Burned by a lead contractor on a city water line job 15 years ago, Knapp took his beef to City Council, pointing out the flaws in the plan. He really hasn’t left since, accumulating a better attendance record at meetings than most council members. In this campaign, Knapp isn’t saying anything in particular that’s different from the time before, or the time before that, or the time before that, or … you get the picture. But he says that he’s seeing renewed interest from voters.
“I’ve got people actually calling me and asking what they can do to help,” he says. “Last time, there was nobody.”
Knapp says voters are realizing what he’s seen for years.
“People are starting to realize that (Joe Riley Jr.’s) administration is extremely blah,” he says. “There are people that are ‘yes’ men and in it for the paycheck and things are not getting done. If you want to get fired and you’re working for me, agree with me every time. I want people that think there might be a better mousetrap.”
Knapp says the administration’s blahness is evident in the deficiencies revealed after the Sofa Super Store fire that killed nine firefighters. Hose sizes, equipment, and command procedures at the scene have all been identified as department-wide concerns since the fire, as well as tap fees for businesses looking to install sprinklers. Soon after the fire, Riley called for the water system to cut the fees.
“I’m the one that got them to pull those tap and impact fees, and I’m the one that told them 15 years ago that they were screwing up when they implemented that,” Knapp says. “(Business owners) get very little benefit. It’s actually more of a benefit for the fire department.”

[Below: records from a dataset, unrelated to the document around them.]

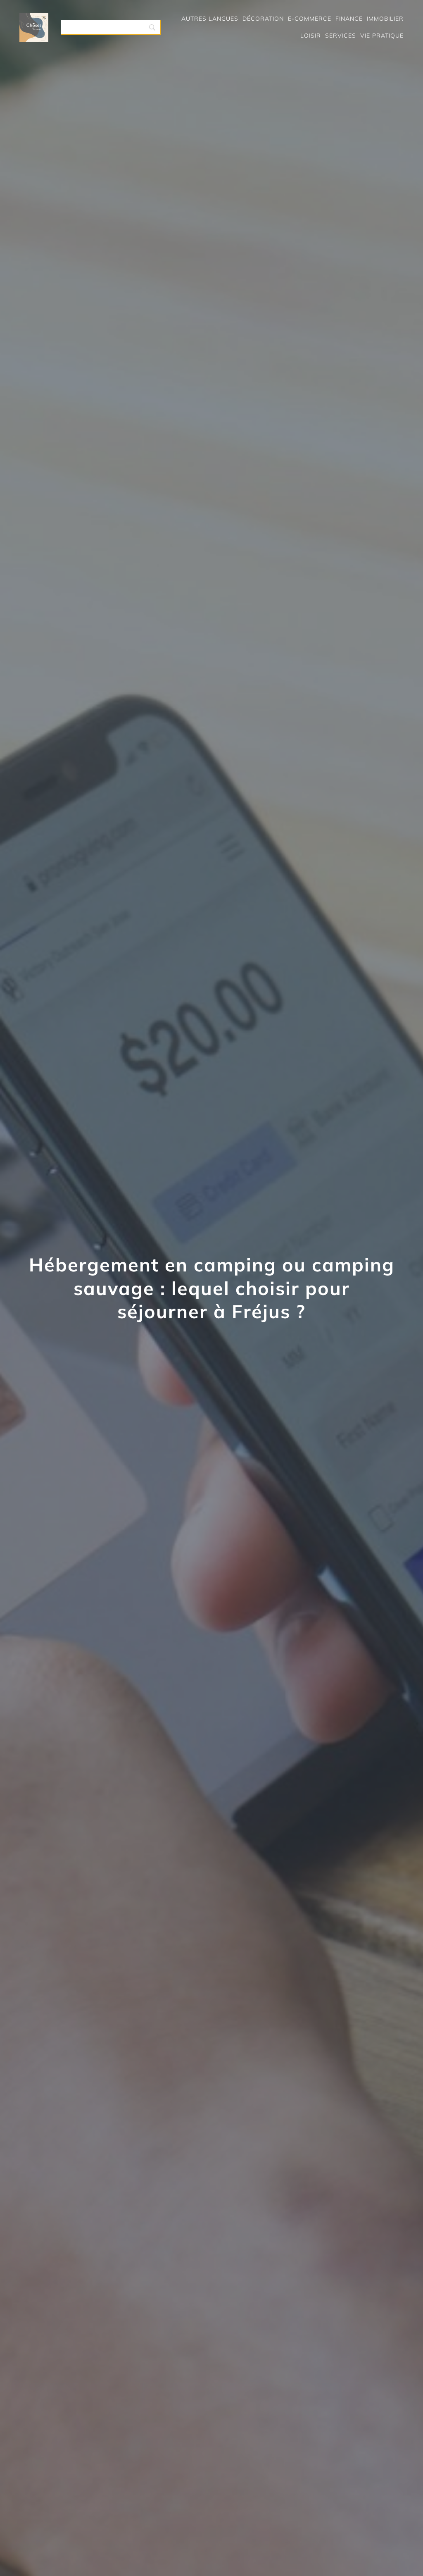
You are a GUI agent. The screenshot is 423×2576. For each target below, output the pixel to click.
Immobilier (385, 18)
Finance (349, 18)
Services (340, 35)
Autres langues (209, 18)
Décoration (263, 18)
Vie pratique (382, 35)
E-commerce (309, 18)
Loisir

As for the department’s failings at the scene, Knapp says, “This was more of a leadership problem than an equipment malfunction.” But firing Chief Rusty Thomas would be an admission of guilt the city can’t afford, he says.
Providing more firefighters and better equipment may be a tough task for Riley’s administration as budget talks begin this month, but Knapp knows exactly where he’d go to find the money: all that fluffy stuff.
“The city is doing all this feel-good stuff that is wasting our money,” he says. “I’m a basics type of person. Government was only put in for one reason and that was to take care of essential services.”
Those essential services include more officers on the streets, particularly in under-served areas and during off-peak hours; improved equipment for the sanitation department, including more street sweepers; and more efficient use of stormwater trucks to unclog problem drains downtown. Knapp also says ambitious city staff should be promoted from within, regardless of whether they have a college degree.
As for exactly what the “fluffy” stuff is, Knapp points to city donations to various charities along with large capital projects like the South Carolina Aquarium and Joe Riley Park and Spoleto, MOJA, and other arts festivals that are better funded by private groups. Knapp also takes issue with the city buying property and turning around to sell it to developers, like the Ansonborough property and a failed attempt to buy the Rivers Federal Building.
“Riley is buying and selling property like a developer rather than letting the market take care of itself,” he says.
Knapp’s faith in the market is certainly higher than the other candidates — particularly with the city’s need for affordable housing.
“You cannot make housing more affordable,” he says. You can subsidize rent, but the cost for a home is the cost and there’s no way to change that.
“The problem is they’re trying to subsidize something they can’t change,” he says. “You can’t really buck the economics of it all.”
Unfortunately for Knapp, economics is also driving the mayoral campaign. He tells supporters not to send donations, because “money is corrupting government.”
But money is also paying for TV spots, radio ads, and tons of campaign signs for better funded candidates. And an off-duty shootout at El Cheapo is providing another low-key candidate with more name recognition than Knapp is likely to ever see. But, if he isn’t victorious, the winner can be assured that he’ll be seeing Knapp every other week in the front row.